In [23]:
import pandas as pd
import torch

train_data_path = '/kaggle/input/movie-ratings/movie-ratings/user_train.csv'
df_train = pd.read_csv(train_data_path)

df_train_features = df_train.drop(columns=['user_id', 'item_id'])

X_train = df_train_features.drop(columns=['interaction']).values
Y_train = df_train_features['interaction'].values


test_data_path = '/kaggle/input/movie-ratings/movie-ratings/user_test.csv'
df_test = pd.read_csv(test_data_path)

df_test_features = df_test.drop(columns=['user_id', 'item_id'])

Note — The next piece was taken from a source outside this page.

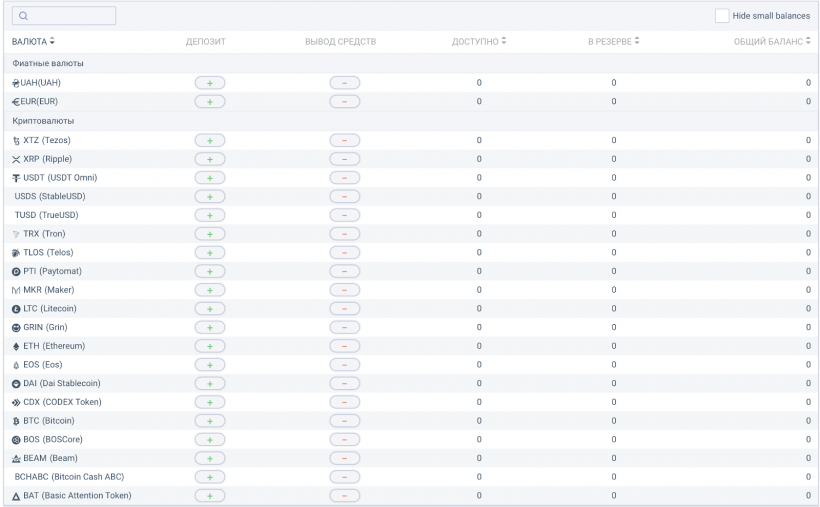Viewport: 820px width, 507px height.
Task: Click the XRP (Ripple) icon
Action: [16, 159]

X_test = df_test_features.drop(columns=['interaction']).values
Y_test = df_test_features['interaction'].values

X_train_tensor = torch.tensor(X_train, dtype=torch.float32)
Y_train_tensor = torch.tensor(Y_train, dtype=torch.float32).view(-1, 1)

X_test_tensor = torch.tensor(X_test, dtype=torch.float32)
Y_test_tensor = torch.tensor(Y_test, dtype=torch.float32).view(-1, 1)

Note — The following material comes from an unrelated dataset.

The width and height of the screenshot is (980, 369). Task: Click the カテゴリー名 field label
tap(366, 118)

print(f"X_train tensor shape: {X_train_tensor.shape}")
print(f"Y_train tensor shape: {Y_train_tensor.shape}")
print(f"X_test tensor shape: {X_test_tensor.shape}")
print(f"Y_test tensor shape: {Y_test_tensor.shape}")


X_train tensor shape: torch.Size([90570, 40])
Y_train tensor shape: torch.Size([90570, 1])
X_test tensor shape: torch.Size([9430, 40])
Y_test tensor shape: torch.Size([9430, 1])


In [24]:
features = len(X_train[0])
genres = 19

print('Total Features are', features)
print('Movie/Item features are: ',genres)
print('User-specific features are: ',features - genres)

Total Features are 40
Movie/Item features are:  19
User-specific features are:  21


In [25]:
from torch.utils.data import Dataset, DataLoader



class MovieDataset(Dataset):
    def __init__(self, X, Y):
        self.x = X
        self.y = Y

    def __len__(self):
        return len(self.y)

    def __getitem__(self, index):
        return self.x[index], self.y[index]

In [26]:
train_dataset = MovieDataset(X_train, Y_train)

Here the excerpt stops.